When he was just two years old, his mother recalled, he would assemble the most elaborate train tracks in his room, run his trains on them for hours and take those track pieces with him wherever he went.
He had always been creative, and his artwork hung in his room and in Alix’s office.
More recently, he had been interested in graphic design and photography and was finding ways to incorporate the two, with the dream of someday having his own brand, Alix said.
It had always been just the two of them since he was two years old after Alix and Sean Fredrickson separated. Maybe, Alix thinks, that was why she gave him space to be who he wanted to be. And he always had so much love around him from both his father’s and mother’s family, and he knew that, she said.
“I just loved him as much as I could and supported him, made sure he knew that no matter what I was there for him and always would be,” she said. “So I don’t know. He was just the light of my life.”
Sean, Hayden’s dad, always liked to get to the kids’ level and play with them, she said.
He traveled with Hayden to his last soccer match in San Jose, California, a few months ago, before pandemic closures took effect. They lived in different Oregon cities – Sean lived in Lake Oswego, and Hayden lived in Newberg – so they didn’t get to spend as much time together as they would’ve liked, she said.
“But he was happy to indulge Hayden in his dreams and things that he wanted to do,” Alix said.
Hayden and his siblings would always spend a week of their summer in Spokane with Sean’s mom and her husband. Hayden would spend the Fourth of July with Alix and her family on the Oregon coast, and those moments have become Alix’s favorite memories.
“We’d spend a few days down there,” she said. “When he was a little kid we’d play in the sand for hours.”

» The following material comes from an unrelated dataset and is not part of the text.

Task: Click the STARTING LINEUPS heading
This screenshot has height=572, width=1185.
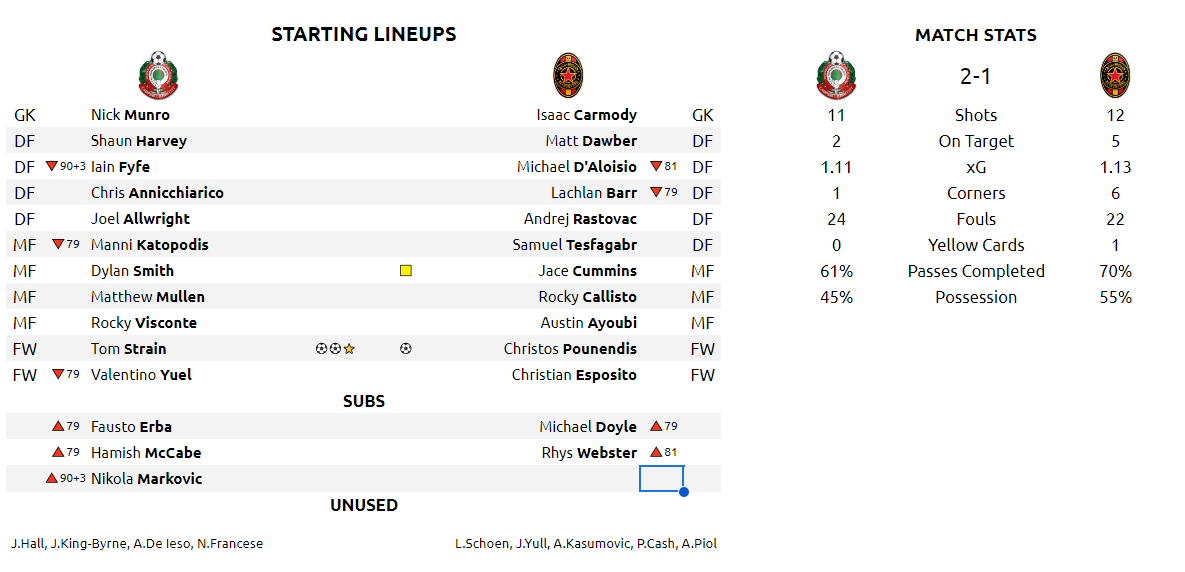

Hayden started playing soccer when he was three years old and he loved it, she said.
“The ball never left his feet,” she said.
While Alix would be doing chores, trying to make dinner or just walking around the kitchen, she recalled, Hayden would try to get the ball to go between her feet.
“People will say, ‘Oh, you’re a really good mom,’ and I think he made it easy,” Alix said. “I didn’t have to do a lot. I just loved him.”
He had been wanting to set up a weightlifting area in the home, but with COVID-19 closures, there just weren’t many available and they were expensive, so he had the idea to ask his grandpa to help him make a set out of wood.
“We went up and spent the day with my dad, and they created these weights that they could use,” she said. “They were so proud of themselves and excited. He was just a pretty amazing kid.”
His teammates organized a vigil Tuesday, and over 100 students showed up and expressed how caring and respectful he was. Alix said she’s received so many loving messages about Hayden and how he positively impacted the lives of other people that she hasn’t had a chance to go through them all.
“The outpouring of love is incredible,” she said. “He would have just been floored, you know. I don’t think he thought he made that big of an impact.”